Rewrite the records below starting at the line containing "Screen dimensions: 1920x1080" and ending at the final line, both included, with the requests as they are and every click coordinate in the answers multiplied by 0.8 and rounded to the nearest whole number, halves rounding up. Give only those lines and leave out the pictures.

[Dataset excerpt]
┌──

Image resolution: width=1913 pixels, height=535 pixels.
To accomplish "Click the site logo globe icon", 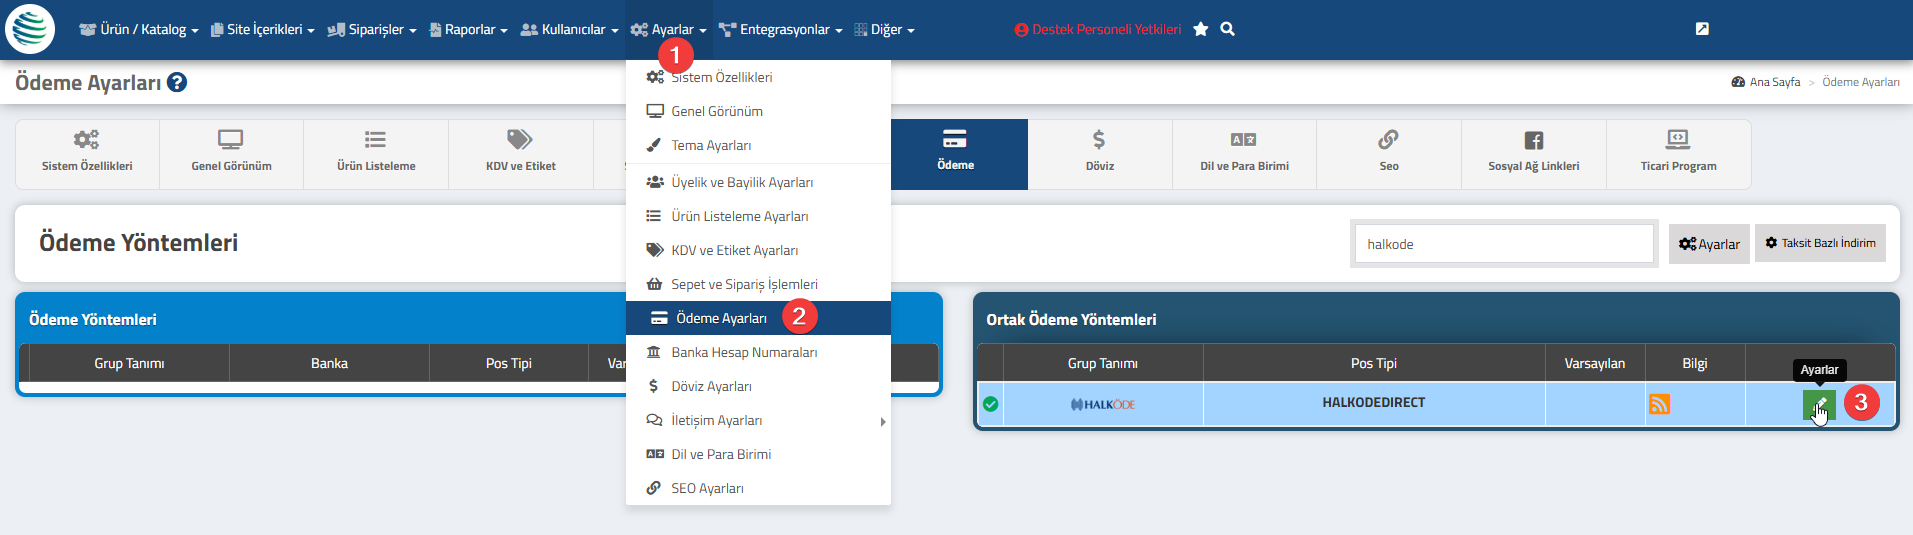I will [30, 29].
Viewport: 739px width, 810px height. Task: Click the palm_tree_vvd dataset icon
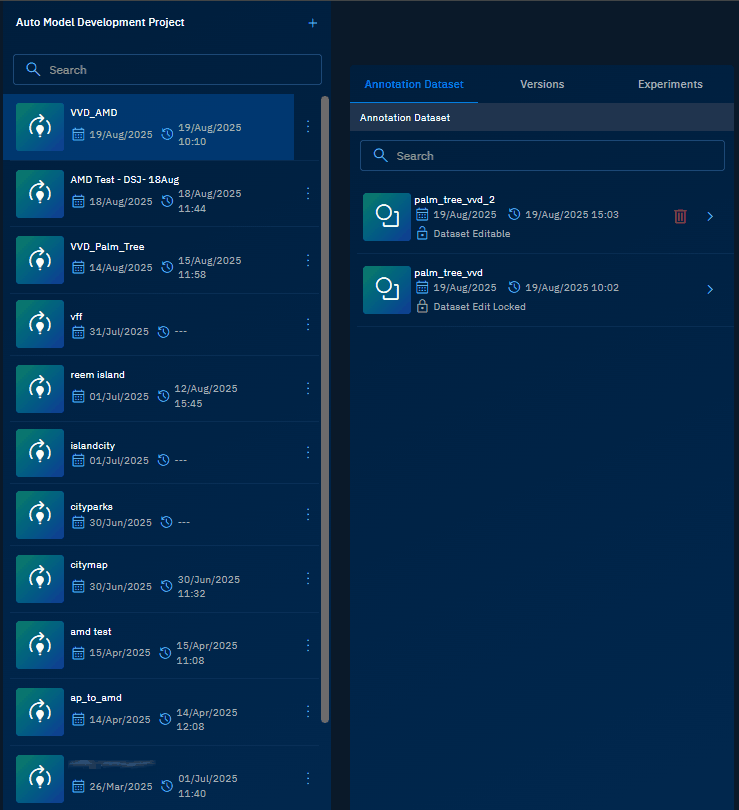pyautogui.click(x=387, y=290)
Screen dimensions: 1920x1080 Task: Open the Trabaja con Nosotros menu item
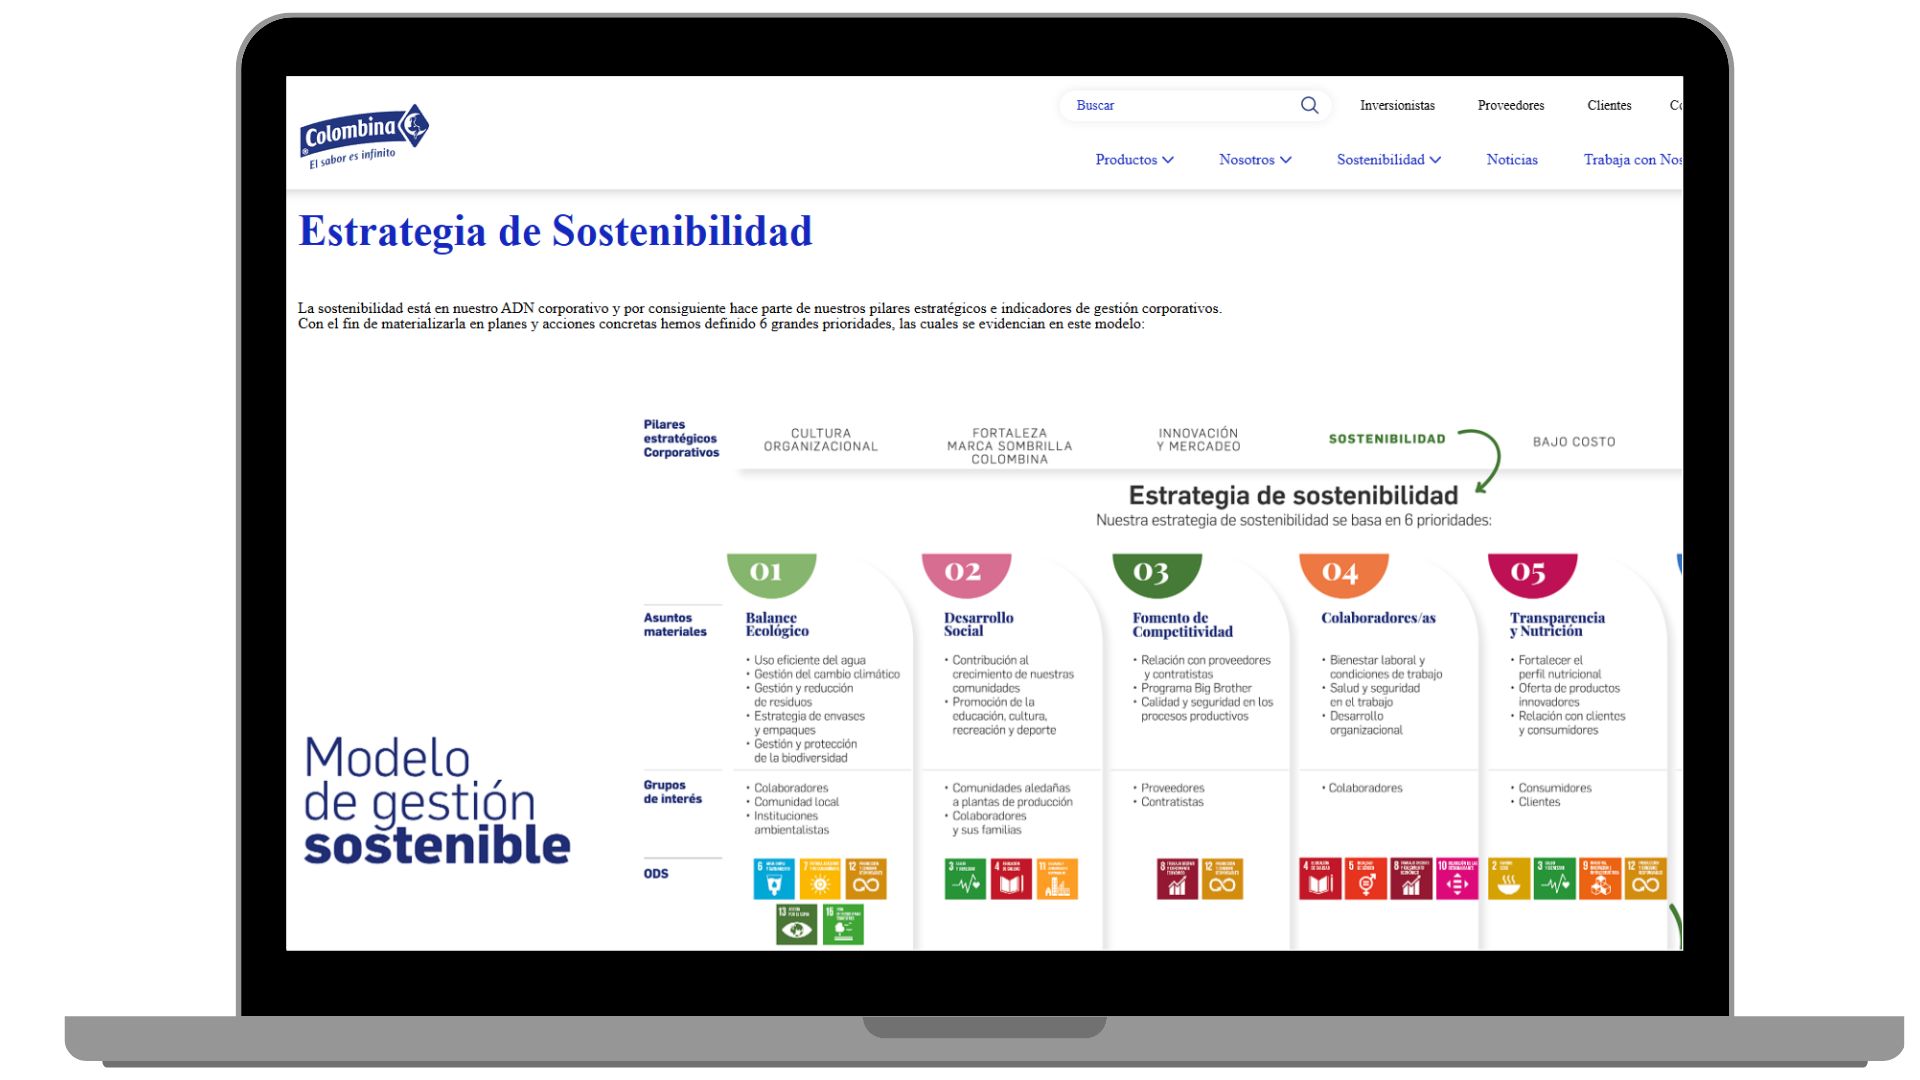click(1632, 160)
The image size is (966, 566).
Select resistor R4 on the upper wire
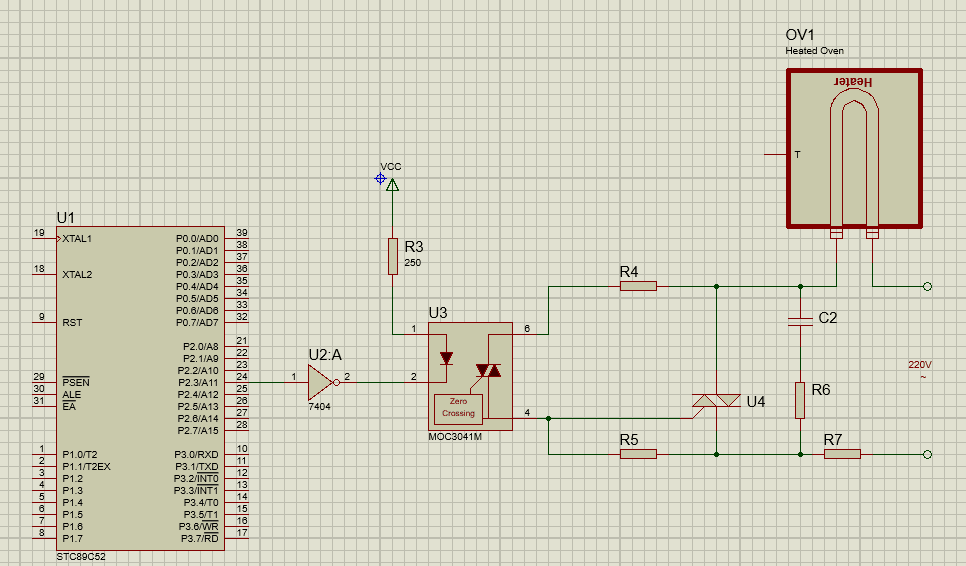pyautogui.click(x=637, y=286)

└──

▶ In response
Screen dimensions: 1920x1080 Task: Open the Trabaja con Nosotros menu item
click(1306, 128)
The image size is (966, 566).
Select resistor R4 on the upper wire
pyautogui.click(x=510, y=229)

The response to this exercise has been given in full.